1)          This reviewer really appreciate the improvement of the paper.

Thank you. Some additional improvements has been done

2)          But, it is a pitty that the authors opted to answer the raised concerns without introducing the corresponding comments in the manuscript. In this sense, could you please introduce the following comments into the tex in an appropriate way?

Done.

    3)   Despite your explanation concerning the valinomycin, you did not state the possible toxicity     with the cells that you used in your paper. I perfectly know the extended use of vanilomycin as ionophore, indeed this is not my concern, but I am refering to its toxicity effect when it is contact with the cells. In this sense, please introduce a comment about this issue refering to the paper by Parrilla et al. and maybe other papers averting from this issue. I understand that the membrane use by Parilla et al. is thinner that that used in your studies, but this is the only paper showing that the valinomycin leaching from a plasticized polymeric membrane causes toxic effects in cells while running potentiometric measurements. In my opinion, this has to be comment on your text ,as you are running analogous measurements with cells. Obviously, for a better evaluation of this effect, you should accomplish toxicity experiments under your specific experimental conditions. I am not asking to that, but just to mention on this possibility on your paper.
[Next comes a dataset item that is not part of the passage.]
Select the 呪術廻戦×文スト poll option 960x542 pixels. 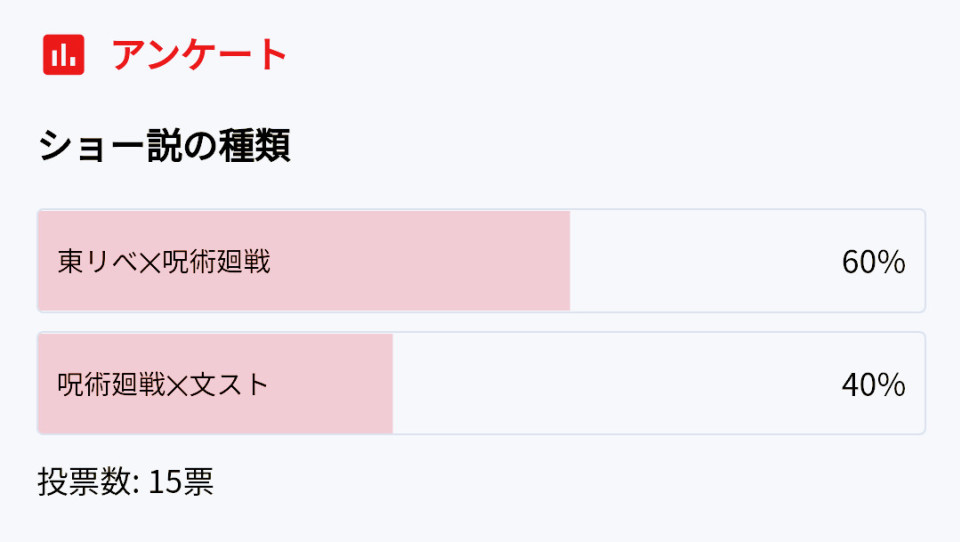(481, 383)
The following discussion is added to our text citing the paper of Parrilla et al.:

Recently the micro-needle ion selective electrode was used for intradermal potassium detection [29]. Since microneedle electrode is in direct contact with living cells cytotoxicity test was performed. After 24 hours of fibroblasts contact with electrode the considerable cytotoxicity was observed likely due to valinomycin leak from the electrode material. On the contrary to [29] in our experimental setup electrodes are never in direct contact with cells, the medium bathing cells lacks proteins or lipids able to extract valinomycin from the ISE membrane and medium is replaced every 10 minutes by fresh one. We also systematically tested viability of cells and the transepithelial resistance after series of measurements and found neither the change in transepithelial resistance nor toxic effect on epithelial cell layer.

Round 3

Reviewer 1 Report

Thanks for the large improvement of the manuscript. I recommend its acceptance in the present form. Good luck for your further investigations.